* WHAT YOU ARE ASKED TO DO: Would you retype the line that contains "You are a computer-use" and all lines following it to the end of the entries below, exactly and without pictures?

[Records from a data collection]
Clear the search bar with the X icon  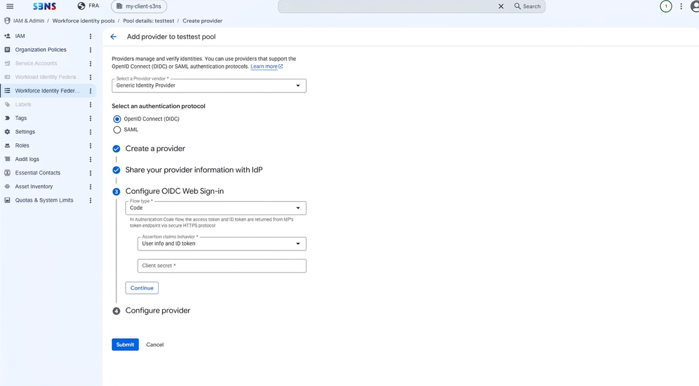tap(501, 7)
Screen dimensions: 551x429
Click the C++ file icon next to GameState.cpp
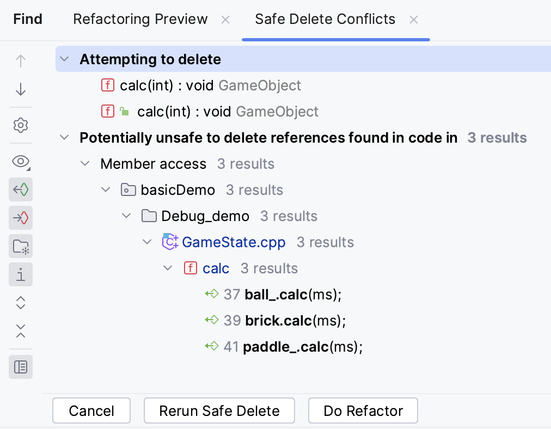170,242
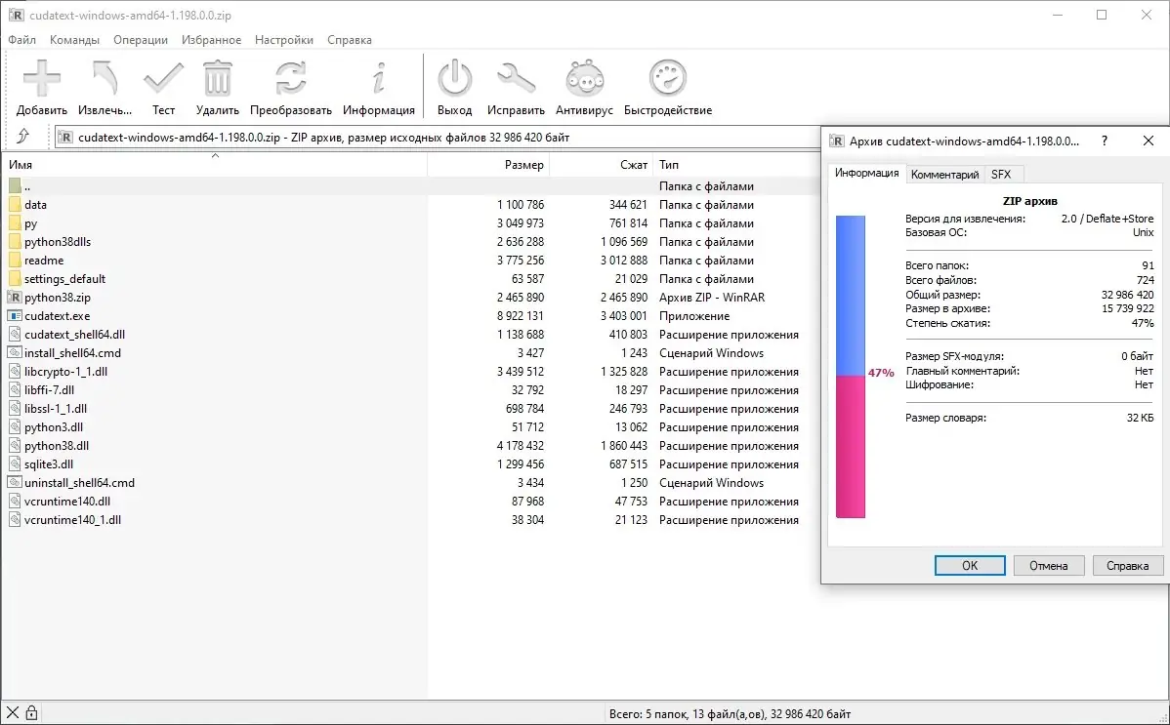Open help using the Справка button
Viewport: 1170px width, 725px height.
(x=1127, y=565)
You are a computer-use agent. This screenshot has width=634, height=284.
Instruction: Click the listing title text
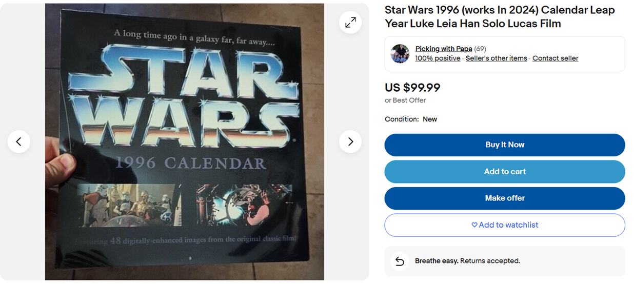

* RESPONSE TO THE EXERCISE:
You are a computer-use agent. This screenshot has width=634, height=284.
Instruction: Click the listing title text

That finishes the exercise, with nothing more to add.